[INSTRUCTIONS FOR THE TASK] Starting at the line that contains "Task: Collapse the Current Tasks panel", write out every line through the last one in the records below, word for word. Leave out any pictures.

----------

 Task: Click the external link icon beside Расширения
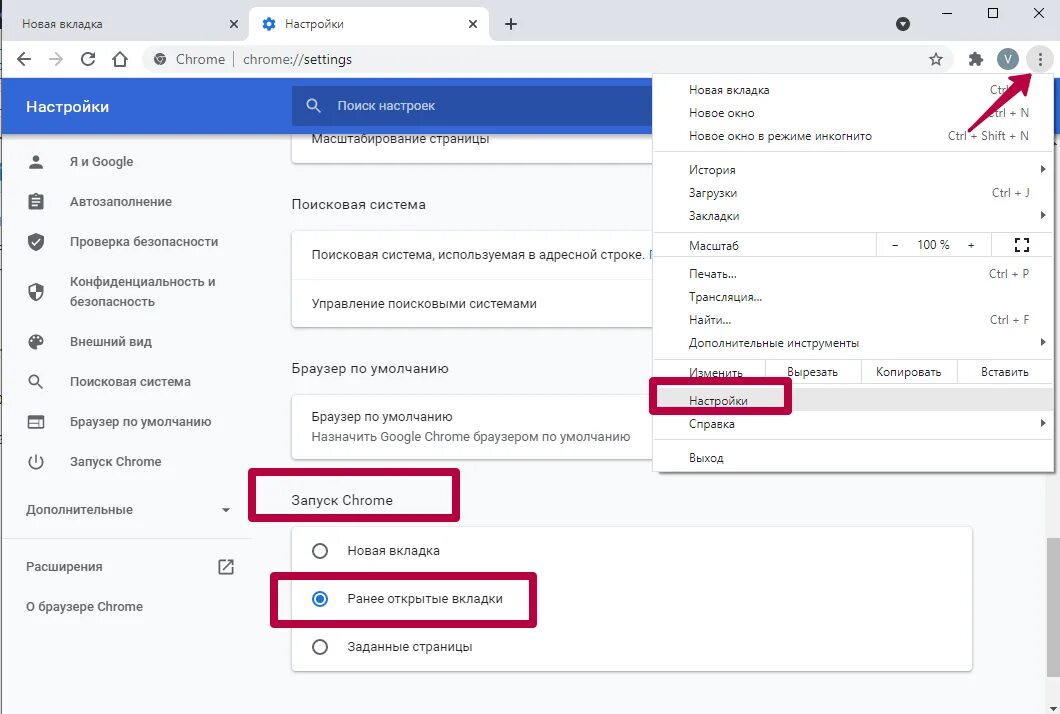[x=226, y=567]
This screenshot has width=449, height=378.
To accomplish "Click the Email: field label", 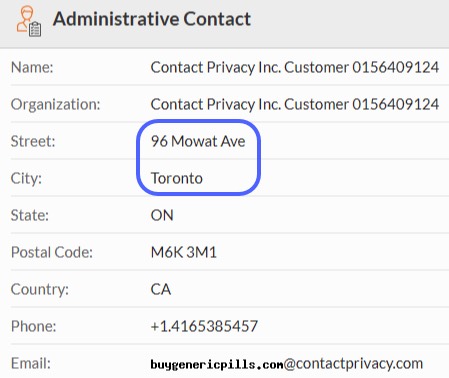I will click(31, 364).
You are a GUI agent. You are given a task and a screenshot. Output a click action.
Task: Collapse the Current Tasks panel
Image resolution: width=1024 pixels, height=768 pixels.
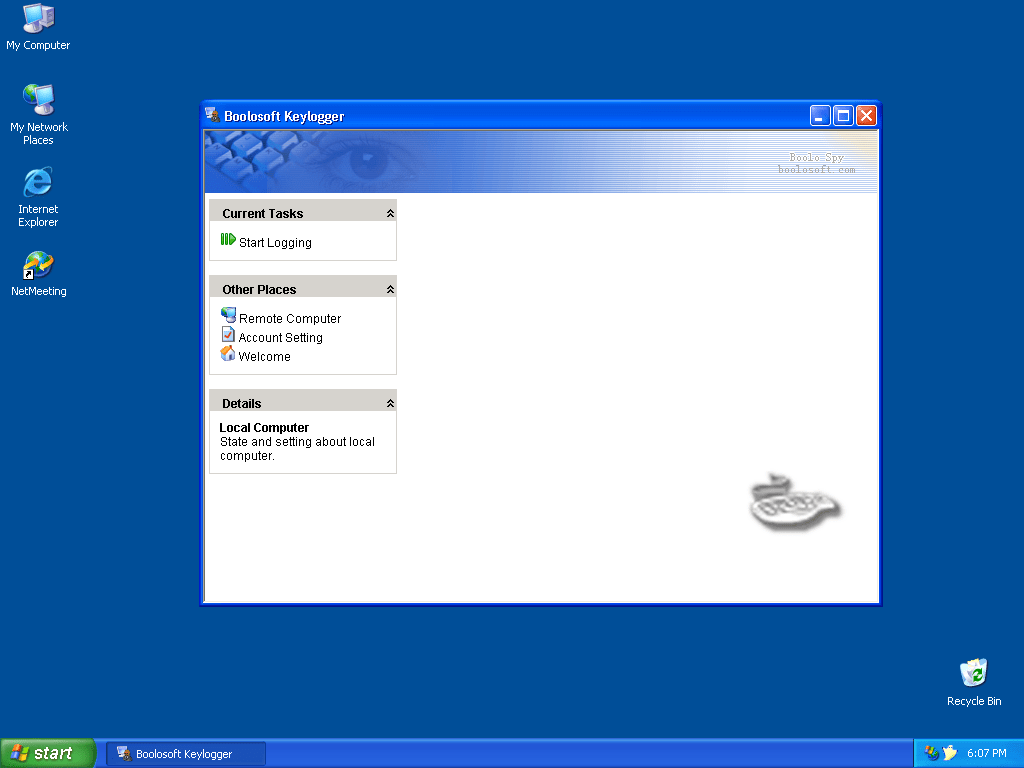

----------

[EXERCISE ANSWER]
Task: Collapse the Current Tasks panel
Image resolution: width=1024 pixels, height=768 pixels.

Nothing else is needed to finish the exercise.